What I don’t like about McDonalds, then, has nothing to do with the dependable menu or reassuring colour scheme.
When I go to a pub in the middle of nowhere, I have friends. Instant friends.  These people will loan me a smoke, push my car, tell me about their adventures, lie about the fish they caught and do everything else my real mates do. And we get to do all of that while sharing a beer - something else you sure can’t do at McDonalds. So begins my ode to outback pubs, and so it will no doubt end.

Isisford’s Golden West Hotel hosts a few locals for a Sunday afternoon session in the shade of the huge beer garden.

 

Wyandra’s Gladstone Hotel, one of the most down home country pubs I’ve ever seen.
One thing is for sure, though, you are going to end up in a pub one day in the middle of nowhere. There is going to be beer flowing like the fountains of a desert oasis, and you are going to be given the choice between a chicken parma and some other high-falutin’ dish that the chef who moved out here from Sydney thinks is going to change the world, one redneck meal at a time.
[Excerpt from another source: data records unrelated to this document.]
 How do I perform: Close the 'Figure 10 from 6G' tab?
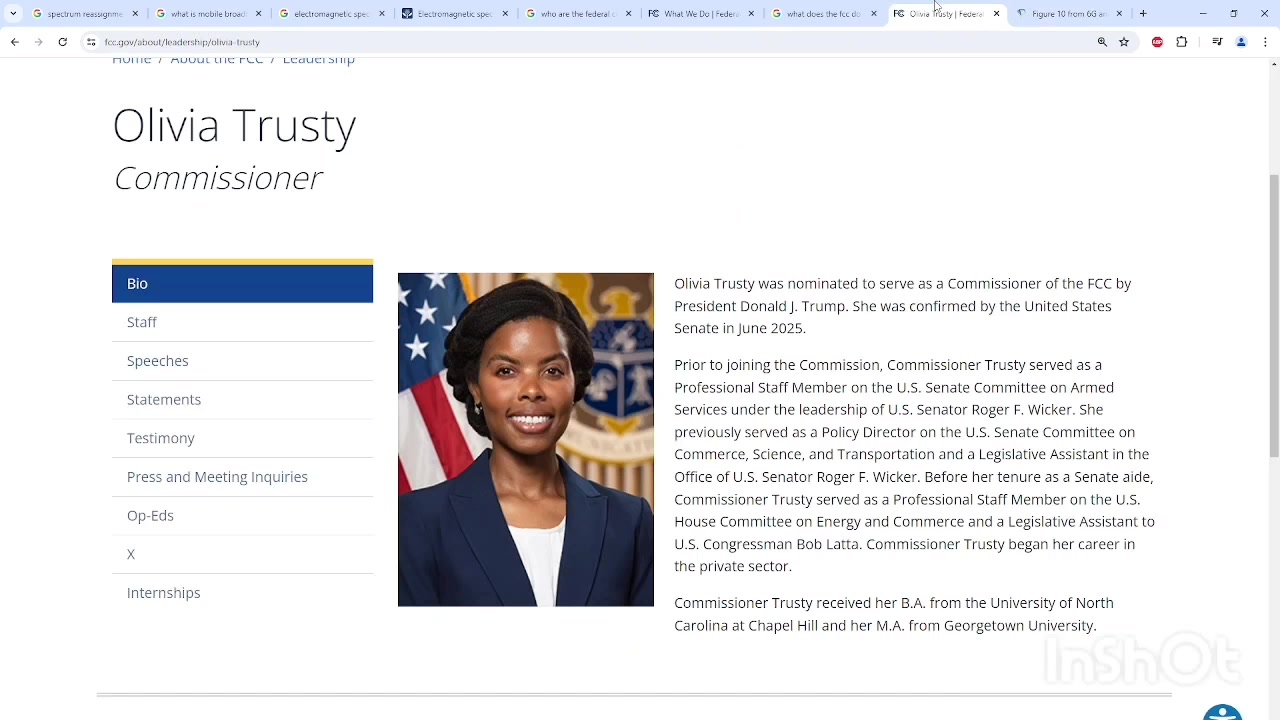[x=1119, y=14]
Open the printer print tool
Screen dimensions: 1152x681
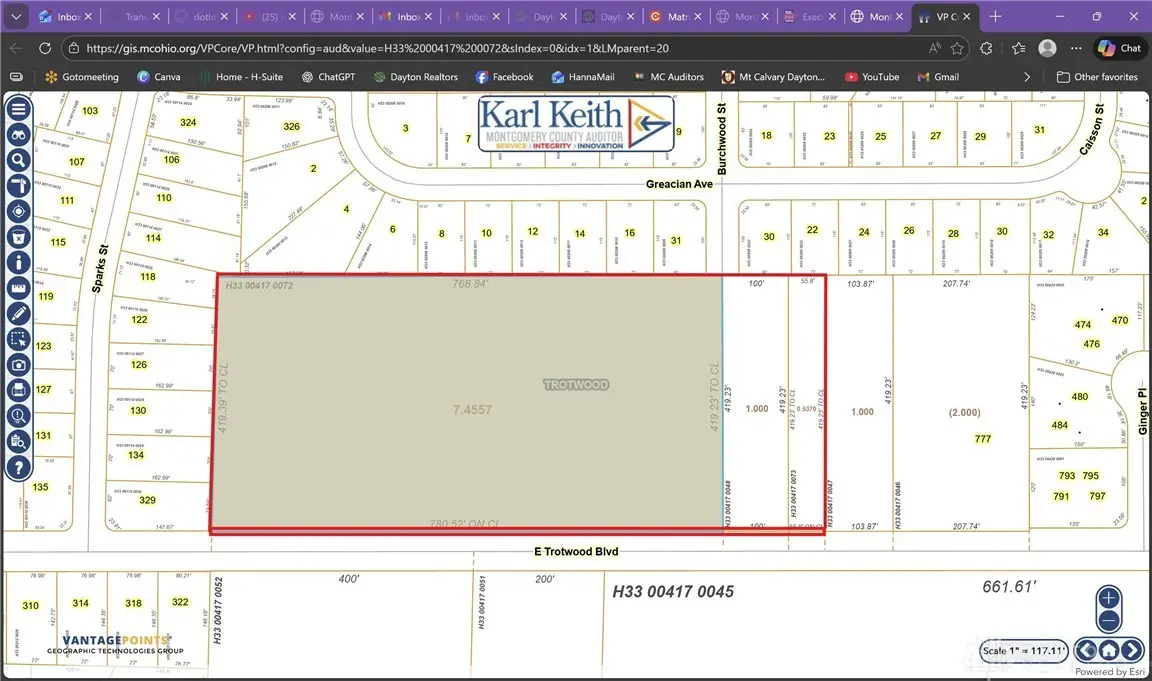18,391
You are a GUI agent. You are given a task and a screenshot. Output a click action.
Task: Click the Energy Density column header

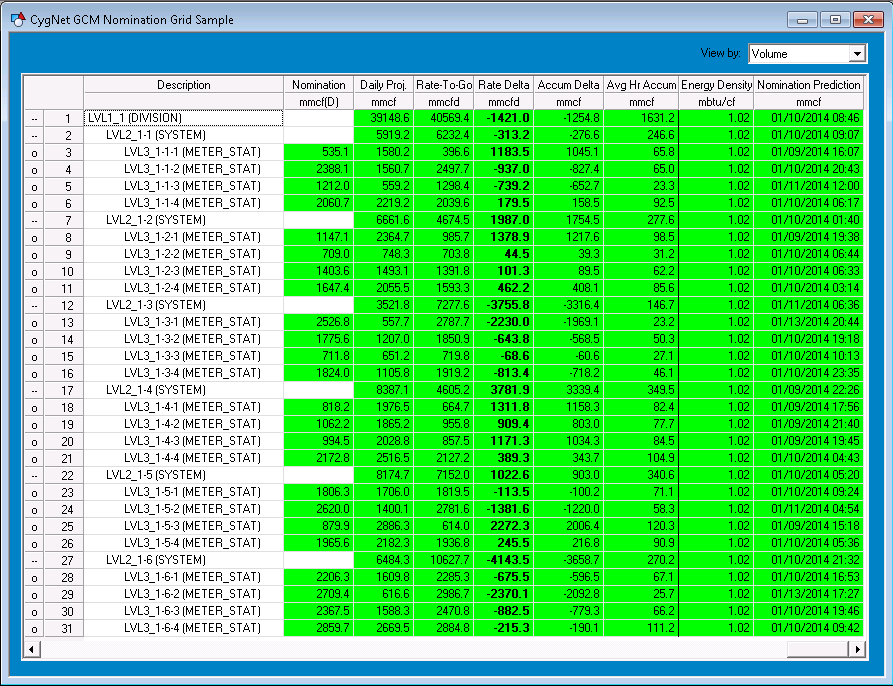(x=716, y=85)
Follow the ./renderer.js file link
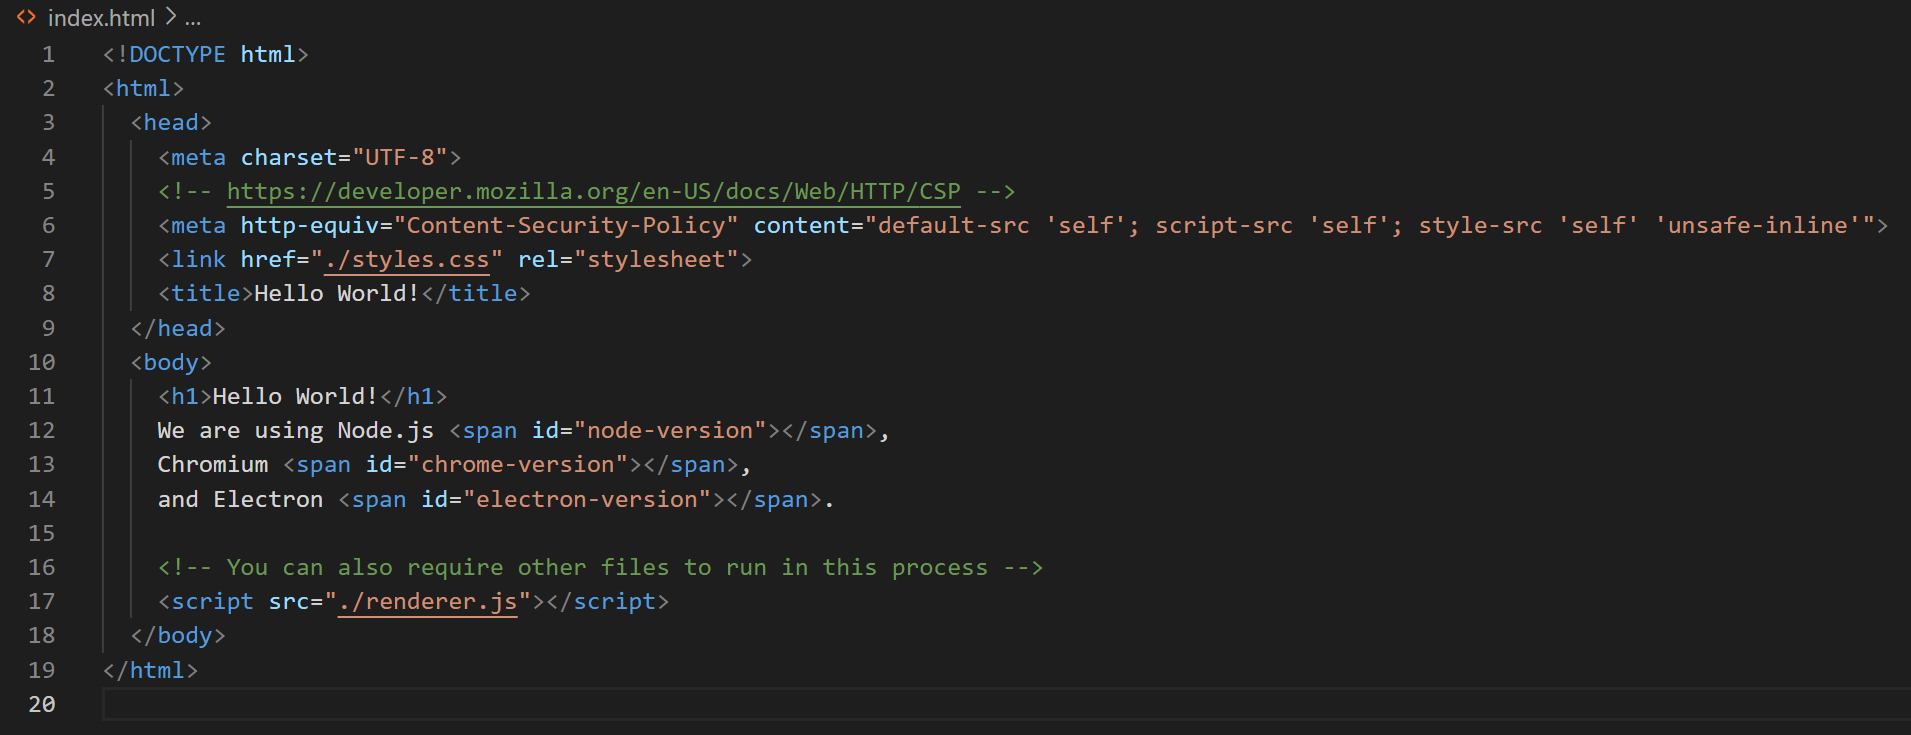This screenshot has height=735, width=1911. (x=427, y=602)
And my advice to that chef is that the only city you find in the outback is the city you bring with you, and that’s not what I’m here for, so bring me my parma and if you want to make something fancy, that is why God invented dessert.



Art at the Golden West Hotel, Isisford.

Charleville’s Hotel Corones, built between 1924 and 1929. That’s the original bar, made from huge slabs of Queensland maple. The rest of the fittings are English, to suit royal visitors in its heyday.